**Data supplied:**

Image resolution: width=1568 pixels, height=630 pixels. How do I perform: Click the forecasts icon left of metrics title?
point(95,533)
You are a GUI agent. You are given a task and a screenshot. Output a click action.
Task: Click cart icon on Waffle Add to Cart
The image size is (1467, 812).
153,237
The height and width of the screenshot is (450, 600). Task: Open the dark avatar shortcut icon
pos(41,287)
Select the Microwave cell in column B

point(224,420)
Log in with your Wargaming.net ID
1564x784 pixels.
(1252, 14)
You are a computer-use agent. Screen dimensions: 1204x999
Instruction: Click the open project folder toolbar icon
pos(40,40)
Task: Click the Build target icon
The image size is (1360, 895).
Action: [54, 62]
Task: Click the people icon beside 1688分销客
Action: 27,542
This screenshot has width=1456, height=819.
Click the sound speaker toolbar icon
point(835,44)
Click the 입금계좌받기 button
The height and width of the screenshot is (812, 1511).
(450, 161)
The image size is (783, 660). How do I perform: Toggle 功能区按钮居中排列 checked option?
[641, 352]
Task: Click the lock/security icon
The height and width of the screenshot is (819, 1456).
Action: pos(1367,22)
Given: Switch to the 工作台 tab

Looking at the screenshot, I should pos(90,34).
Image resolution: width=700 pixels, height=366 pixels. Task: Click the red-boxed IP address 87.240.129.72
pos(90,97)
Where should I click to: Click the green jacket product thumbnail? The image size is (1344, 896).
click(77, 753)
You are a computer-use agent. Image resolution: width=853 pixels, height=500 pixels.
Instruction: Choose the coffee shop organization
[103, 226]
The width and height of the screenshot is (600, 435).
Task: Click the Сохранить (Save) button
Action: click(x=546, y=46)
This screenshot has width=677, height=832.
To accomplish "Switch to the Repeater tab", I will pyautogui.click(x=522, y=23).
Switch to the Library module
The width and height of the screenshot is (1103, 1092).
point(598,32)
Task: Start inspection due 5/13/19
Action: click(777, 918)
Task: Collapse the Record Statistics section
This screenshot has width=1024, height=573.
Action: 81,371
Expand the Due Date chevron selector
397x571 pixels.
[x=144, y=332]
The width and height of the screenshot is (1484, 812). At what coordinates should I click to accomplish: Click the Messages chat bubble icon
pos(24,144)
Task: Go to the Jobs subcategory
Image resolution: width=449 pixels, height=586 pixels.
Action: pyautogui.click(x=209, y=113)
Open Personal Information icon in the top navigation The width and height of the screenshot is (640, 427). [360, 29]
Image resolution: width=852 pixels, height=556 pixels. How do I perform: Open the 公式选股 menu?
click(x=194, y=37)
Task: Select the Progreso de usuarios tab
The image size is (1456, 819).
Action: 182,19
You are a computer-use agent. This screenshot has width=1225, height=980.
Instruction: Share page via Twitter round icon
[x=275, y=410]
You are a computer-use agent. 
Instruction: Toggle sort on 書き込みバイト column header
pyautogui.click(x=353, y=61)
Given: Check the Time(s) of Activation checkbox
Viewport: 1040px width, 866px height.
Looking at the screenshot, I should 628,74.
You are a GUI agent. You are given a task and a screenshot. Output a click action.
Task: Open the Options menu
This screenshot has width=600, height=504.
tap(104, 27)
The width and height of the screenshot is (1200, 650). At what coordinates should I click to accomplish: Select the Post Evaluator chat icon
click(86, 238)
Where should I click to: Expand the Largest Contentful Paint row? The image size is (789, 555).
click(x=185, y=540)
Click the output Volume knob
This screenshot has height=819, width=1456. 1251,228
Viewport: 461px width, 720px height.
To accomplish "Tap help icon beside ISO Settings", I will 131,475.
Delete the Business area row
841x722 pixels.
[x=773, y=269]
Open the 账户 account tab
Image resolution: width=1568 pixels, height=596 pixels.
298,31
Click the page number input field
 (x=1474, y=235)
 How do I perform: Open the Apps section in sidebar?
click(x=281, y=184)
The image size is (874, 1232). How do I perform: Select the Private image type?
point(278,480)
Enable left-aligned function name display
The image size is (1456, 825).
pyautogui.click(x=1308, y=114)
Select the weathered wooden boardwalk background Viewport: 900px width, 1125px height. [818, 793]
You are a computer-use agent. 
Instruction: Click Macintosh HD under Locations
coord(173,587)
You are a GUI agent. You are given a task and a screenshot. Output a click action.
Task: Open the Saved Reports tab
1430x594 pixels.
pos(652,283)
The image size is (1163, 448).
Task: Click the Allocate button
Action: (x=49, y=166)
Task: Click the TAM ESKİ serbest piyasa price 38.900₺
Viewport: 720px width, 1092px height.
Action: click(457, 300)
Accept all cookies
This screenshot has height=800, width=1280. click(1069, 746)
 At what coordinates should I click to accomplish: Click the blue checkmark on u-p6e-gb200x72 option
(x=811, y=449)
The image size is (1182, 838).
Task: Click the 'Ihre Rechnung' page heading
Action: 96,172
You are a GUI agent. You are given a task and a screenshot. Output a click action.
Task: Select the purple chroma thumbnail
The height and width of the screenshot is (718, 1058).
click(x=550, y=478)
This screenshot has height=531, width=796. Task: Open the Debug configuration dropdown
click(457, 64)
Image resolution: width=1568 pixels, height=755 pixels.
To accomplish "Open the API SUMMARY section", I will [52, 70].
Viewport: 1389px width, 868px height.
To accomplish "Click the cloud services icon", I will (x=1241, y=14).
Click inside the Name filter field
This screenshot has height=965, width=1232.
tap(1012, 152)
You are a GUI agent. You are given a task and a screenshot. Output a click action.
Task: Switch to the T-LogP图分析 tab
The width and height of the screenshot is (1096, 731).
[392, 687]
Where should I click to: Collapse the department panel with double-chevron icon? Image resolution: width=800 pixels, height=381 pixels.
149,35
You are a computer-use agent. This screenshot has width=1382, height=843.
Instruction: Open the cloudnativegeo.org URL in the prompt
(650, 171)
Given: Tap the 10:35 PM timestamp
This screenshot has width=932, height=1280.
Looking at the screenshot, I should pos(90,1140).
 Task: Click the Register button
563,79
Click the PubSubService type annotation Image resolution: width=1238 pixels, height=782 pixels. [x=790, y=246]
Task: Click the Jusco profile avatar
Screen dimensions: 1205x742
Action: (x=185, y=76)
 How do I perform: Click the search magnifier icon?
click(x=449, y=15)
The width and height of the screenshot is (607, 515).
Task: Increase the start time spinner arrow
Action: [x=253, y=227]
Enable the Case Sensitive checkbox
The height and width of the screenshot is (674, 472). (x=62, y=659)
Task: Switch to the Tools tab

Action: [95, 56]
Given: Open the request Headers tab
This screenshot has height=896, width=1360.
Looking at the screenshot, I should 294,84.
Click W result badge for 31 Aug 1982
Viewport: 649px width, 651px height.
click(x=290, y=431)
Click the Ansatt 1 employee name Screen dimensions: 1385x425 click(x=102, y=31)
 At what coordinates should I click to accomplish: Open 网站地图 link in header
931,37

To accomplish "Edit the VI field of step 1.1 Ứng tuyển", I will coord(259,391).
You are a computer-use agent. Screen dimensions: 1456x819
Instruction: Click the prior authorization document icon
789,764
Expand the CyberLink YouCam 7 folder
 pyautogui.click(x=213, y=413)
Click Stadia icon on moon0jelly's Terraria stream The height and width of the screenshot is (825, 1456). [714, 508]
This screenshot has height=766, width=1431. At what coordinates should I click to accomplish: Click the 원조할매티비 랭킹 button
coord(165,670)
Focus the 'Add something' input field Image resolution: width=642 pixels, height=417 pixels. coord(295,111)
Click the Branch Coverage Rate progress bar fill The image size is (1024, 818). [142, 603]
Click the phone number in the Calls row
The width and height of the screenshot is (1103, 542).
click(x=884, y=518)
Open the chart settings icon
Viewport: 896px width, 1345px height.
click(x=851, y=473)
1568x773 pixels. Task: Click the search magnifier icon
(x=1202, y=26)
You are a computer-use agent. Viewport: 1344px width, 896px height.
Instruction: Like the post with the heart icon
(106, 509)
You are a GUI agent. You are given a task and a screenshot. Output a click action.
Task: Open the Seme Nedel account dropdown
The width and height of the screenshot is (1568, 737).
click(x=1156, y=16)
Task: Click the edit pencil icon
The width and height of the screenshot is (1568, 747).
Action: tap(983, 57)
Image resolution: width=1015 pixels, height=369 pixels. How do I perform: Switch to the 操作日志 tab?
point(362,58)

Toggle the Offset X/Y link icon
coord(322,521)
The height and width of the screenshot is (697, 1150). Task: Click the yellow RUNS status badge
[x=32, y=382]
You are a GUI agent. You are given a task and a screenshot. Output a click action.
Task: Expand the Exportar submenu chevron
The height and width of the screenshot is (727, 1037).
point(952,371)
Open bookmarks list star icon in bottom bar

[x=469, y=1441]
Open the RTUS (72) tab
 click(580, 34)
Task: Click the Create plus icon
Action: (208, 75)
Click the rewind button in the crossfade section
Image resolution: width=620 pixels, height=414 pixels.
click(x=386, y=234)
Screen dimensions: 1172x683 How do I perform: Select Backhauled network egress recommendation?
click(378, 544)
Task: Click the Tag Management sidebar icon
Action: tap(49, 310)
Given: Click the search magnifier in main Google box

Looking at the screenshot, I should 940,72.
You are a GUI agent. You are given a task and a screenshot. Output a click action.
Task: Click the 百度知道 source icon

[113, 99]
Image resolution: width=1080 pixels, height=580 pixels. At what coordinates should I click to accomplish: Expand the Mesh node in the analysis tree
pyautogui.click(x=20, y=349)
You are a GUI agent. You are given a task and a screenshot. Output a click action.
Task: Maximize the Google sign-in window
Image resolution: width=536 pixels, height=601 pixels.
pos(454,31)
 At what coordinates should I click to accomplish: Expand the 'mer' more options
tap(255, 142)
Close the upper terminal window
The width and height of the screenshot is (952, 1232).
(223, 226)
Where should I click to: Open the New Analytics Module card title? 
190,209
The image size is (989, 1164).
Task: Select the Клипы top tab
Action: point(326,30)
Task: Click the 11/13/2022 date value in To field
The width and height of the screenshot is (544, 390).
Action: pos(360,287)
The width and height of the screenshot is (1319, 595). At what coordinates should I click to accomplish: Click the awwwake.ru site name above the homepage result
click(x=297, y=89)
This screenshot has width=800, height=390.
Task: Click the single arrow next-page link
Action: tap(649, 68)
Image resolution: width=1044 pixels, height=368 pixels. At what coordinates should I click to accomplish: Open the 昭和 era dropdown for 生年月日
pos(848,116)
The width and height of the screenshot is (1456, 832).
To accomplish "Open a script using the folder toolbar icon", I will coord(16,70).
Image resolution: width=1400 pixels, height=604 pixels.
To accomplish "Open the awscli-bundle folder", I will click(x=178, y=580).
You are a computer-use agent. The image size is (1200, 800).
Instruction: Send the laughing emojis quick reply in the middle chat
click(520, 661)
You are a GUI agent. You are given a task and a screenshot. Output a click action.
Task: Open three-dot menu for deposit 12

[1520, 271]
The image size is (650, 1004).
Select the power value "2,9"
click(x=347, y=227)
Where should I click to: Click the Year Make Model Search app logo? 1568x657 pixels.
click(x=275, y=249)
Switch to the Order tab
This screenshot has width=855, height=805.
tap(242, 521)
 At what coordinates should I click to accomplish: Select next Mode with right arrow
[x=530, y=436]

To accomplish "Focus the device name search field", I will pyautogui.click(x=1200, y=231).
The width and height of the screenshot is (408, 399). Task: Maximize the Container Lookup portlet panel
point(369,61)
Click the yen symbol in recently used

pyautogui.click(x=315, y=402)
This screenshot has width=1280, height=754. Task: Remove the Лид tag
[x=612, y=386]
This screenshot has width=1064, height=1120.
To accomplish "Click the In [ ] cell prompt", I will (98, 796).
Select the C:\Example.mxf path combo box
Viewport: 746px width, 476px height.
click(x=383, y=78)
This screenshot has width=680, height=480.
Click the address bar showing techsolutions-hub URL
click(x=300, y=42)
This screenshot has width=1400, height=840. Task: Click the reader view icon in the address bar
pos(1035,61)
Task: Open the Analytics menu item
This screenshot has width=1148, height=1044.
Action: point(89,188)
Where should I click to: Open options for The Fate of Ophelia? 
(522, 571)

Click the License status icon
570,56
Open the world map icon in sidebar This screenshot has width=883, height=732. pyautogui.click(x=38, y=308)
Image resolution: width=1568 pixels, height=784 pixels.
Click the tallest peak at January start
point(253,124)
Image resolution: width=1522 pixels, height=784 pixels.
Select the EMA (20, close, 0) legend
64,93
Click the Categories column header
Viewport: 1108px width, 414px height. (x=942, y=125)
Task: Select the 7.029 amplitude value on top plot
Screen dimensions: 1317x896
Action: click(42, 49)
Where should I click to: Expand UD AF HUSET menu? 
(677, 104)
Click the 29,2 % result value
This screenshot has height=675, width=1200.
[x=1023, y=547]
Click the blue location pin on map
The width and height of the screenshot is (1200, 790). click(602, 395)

**Instructions for the task:**
Turn the material, from its start through the line containing "Action: click(777, 918)", into a Markdown table with the columns Row and Line. Number each line and leave out blank lines.

**Result of this task:**
| Row | Line |
|---|---|
| 1 | Image resolution: width=1568 pixels, height=630 pixels. How do I perform: Click the forecasts icon left of metrics title? |
| 2 | point(95,533) |
| 3 | You are a GUI agent. You are given a task and a screenshot. Output a click action. |
| 4 | Task: Click cart icon on Waffle Add to Cart |
| 5 | The image size is (1467, 812). |
| 6 | 153,237 |
| 7 | The height and width of the screenshot is (450, 600). Task: Open the dark avatar shortcut icon |
| 8 | pos(41,287) |
| 9 | Select the Microwave cell in column B |
| 10 | point(224,420) |
| 11 | Log in with your Wargaming.net ID |
| 12 | 1564x784 pixels. |
| 13 | (1252, 14) |
| 14 | You are a computer-use agent. Screen dimensions: 1204x999 |
| 15 | Instruction: Click the open project folder toolbar icon |
| 16 | pos(40,40) |
| 17 | Task: Click the Build target icon |
| 18 | The image size is (1360, 895). |
| 19 | Action: [54, 62] |
| 20 | Task: Click the people icon beside 1688分销客 |
| 21 | Action: 27,542 |
| 22 | This screenshot has width=1456, height=819. |
| 23 | Click the sound speaker toolbar icon |
| 24 | point(835,44) |
| 25 | Click the 입금계좌받기 button |
| 26 | The height and width of the screenshot is (812, 1511). |
| 27 | (450, 161) |
| 28 | The image size is (783, 660). How do I perform: Toggle 功能区按钮居中排列 checked option? |
| 29 | [641, 352] |
| 30 | Task: Click the lock/security icon |
| 31 | The height and width of the screenshot is (819, 1456). |
| 32 | Action: pos(1367,22) |
| 33 | Given: Switch to the 工作台 tab |
| 34 | Looking at the screenshot, I should pos(90,34). |
| 35 | Image resolution: width=700 pixels, height=366 pixels. Task: Click the red-boxed IP address 87.240.129.72 |
| 36 | pos(90,97) |
| 37 | Where should I click to: Click the green jacket product thumbnail? The image size is (1344, 896). |
| 38 | click(77, 753) |
| 39 | You are a computer-use agent. Image resolution: width=853 pixels, height=500 pixels. |
| 40 | Instruction: Choose the coffee shop organization |
| 41 | [103, 226] |
| 42 | The width and height of the screenshot is (600, 435). |
| 43 | Task: Click the Сохранить (Save) button |
| 44 | Action: click(x=546, y=46) |
| 45 | This screenshot has width=677, height=832. |
| 46 | To accomplish "Switch to the Repeater tab", I will pyautogui.click(x=522, y=23). |
| 47 | Switch to the Library module |
| 48 | The width and height of the screenshot is (1103, 1092). |
| 49 | point(598,32) |
| 50 | Task: Start inspection due 5/13/19 |
| 51 | Action: click(777, 918) |